The affected children are often shy and passive and are typically
depressed and socially withdrawn.
-treatment : removal of the child from the adverse environment
result in rapid improvement in endocrine function and subsequent
rapid somatic and pubertal growth of the child.
Case study :-A 20-month-old boy presented to his primary physician
with a history of failure to thrive. He was born full term at
3.1 kg and was breast-fed, with diet advanced to solids at
appropriate times. Poor weight gain was first noticed around
9 months. At that time, a complete blood count (CBC) was
normal, as were electrolytes, liver enzymes, and thyroid
stimulating hormone. Stool cultures for bacteria were
negative, and ova and parasites were not done. Feeding
practices were reviewed, and the home environment was
assessed. At 12 months, the child’s diet was supplemented
with PediaSure, due to continued poor growth. He
experienced a slight, but transient improvement in growth
rate. Consequently, he was referred to gastroenterologist.

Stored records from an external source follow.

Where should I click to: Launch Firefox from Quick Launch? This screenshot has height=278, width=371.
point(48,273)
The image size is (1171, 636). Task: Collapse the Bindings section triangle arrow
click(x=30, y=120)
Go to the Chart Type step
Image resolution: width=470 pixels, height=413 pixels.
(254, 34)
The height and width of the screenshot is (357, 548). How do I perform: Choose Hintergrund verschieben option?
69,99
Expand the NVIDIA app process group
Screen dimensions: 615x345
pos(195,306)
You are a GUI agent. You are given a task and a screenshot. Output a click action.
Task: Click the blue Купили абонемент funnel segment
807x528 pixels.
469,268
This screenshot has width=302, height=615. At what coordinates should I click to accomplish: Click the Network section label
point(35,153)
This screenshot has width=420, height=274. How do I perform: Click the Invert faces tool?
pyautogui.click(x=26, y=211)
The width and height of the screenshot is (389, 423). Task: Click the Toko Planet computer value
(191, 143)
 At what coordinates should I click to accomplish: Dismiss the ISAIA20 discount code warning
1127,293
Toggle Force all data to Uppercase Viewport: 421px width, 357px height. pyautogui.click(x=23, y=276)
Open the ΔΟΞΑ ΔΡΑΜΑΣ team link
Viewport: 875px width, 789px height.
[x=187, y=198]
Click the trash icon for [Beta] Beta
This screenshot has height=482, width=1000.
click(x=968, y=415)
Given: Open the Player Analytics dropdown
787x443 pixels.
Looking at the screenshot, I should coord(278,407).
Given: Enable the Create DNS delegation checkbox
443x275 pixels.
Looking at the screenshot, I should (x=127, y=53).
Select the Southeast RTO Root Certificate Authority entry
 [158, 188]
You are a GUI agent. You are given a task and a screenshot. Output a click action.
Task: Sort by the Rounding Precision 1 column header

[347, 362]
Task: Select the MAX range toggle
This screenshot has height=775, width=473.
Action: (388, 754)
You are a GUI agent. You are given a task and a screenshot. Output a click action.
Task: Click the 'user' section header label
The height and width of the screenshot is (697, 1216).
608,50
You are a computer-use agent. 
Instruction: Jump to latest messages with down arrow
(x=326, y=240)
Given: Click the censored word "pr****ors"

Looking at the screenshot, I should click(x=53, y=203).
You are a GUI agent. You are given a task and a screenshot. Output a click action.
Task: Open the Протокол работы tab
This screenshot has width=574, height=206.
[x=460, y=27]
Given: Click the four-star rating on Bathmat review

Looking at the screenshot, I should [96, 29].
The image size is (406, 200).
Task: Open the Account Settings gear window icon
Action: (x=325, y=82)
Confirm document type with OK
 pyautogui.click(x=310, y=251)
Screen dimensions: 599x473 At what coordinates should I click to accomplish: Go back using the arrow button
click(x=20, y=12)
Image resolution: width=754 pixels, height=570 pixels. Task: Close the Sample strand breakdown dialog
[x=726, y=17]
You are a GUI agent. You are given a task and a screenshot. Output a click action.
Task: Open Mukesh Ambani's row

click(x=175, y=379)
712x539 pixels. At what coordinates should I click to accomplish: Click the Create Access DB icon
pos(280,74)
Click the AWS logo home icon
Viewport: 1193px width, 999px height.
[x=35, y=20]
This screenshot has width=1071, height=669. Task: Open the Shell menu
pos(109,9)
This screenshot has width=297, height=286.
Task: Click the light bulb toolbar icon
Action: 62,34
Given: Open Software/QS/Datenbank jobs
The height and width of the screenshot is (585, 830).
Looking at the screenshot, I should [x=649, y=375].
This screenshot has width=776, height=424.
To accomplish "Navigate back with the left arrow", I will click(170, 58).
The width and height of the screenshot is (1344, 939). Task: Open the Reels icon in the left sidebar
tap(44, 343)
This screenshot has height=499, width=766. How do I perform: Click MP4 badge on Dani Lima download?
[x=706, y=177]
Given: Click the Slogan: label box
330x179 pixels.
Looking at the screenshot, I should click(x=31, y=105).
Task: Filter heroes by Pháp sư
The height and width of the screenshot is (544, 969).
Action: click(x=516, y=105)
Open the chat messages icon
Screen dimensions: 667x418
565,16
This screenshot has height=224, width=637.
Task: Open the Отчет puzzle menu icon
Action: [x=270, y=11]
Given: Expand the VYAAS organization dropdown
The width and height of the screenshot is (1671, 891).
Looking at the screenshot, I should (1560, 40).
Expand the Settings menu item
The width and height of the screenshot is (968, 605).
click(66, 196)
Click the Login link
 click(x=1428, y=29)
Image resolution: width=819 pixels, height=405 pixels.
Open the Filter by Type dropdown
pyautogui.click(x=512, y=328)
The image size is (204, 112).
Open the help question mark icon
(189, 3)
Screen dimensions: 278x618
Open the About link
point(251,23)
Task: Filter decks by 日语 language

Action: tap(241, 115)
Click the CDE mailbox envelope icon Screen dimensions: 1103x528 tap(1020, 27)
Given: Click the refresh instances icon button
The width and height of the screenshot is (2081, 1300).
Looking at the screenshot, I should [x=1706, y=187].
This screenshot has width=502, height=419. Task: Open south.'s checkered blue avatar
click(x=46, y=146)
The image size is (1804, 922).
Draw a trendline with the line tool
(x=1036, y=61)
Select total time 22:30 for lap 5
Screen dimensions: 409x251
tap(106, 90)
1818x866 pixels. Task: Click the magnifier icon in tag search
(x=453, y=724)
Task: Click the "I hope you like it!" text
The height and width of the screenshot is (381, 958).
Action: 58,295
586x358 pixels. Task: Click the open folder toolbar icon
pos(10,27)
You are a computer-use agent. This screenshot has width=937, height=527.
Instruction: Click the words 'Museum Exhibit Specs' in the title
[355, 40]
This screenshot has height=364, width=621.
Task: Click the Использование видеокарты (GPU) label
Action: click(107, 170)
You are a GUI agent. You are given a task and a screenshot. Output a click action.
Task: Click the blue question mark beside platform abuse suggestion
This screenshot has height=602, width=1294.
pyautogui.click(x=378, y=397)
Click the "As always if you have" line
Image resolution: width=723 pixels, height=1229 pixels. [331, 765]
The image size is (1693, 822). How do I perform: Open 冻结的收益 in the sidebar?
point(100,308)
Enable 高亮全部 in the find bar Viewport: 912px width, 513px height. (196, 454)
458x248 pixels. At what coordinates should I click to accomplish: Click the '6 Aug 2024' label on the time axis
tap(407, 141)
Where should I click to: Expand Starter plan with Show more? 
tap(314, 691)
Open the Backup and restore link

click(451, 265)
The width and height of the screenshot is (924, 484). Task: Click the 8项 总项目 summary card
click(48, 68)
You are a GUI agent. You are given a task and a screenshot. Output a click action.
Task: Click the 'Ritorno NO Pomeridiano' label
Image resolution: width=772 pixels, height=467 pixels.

-By history, the child was an active boy, he had a good
appetite and enjoyed all table foods. There was no history of
vomiting or diarrhea. He passed three to four large stools
per day, which smelled quite badly. He did not attend day
care and the family had no pets. His parents were nonconsanguineous . He had a 10-year-old healthy brother who
was growing properly. However, his brother had been
treated for a Giardia infection several years ago. The family
lived in a rural community and use municipal water for
drinking.
-Examination revealed normal vital signs, a weight of 8.9
kg (significantly below the 5th percentile) and a height of
82 cm (25th percentile).
-His physical examination revealed a small, but adequately
nourished child, with clear lungs, no cardiac murmurs, a
soft, mildly protuberant abdomen without masses nor
organomegaly, normal bowel sounds, and no cutaneous
lesions. Laboratory tests revealed a normal CBC,
erythrocyte sedimentation rate (ESR), electrolytes, liver
function test, total protein, albumin, and a normal urinalysis.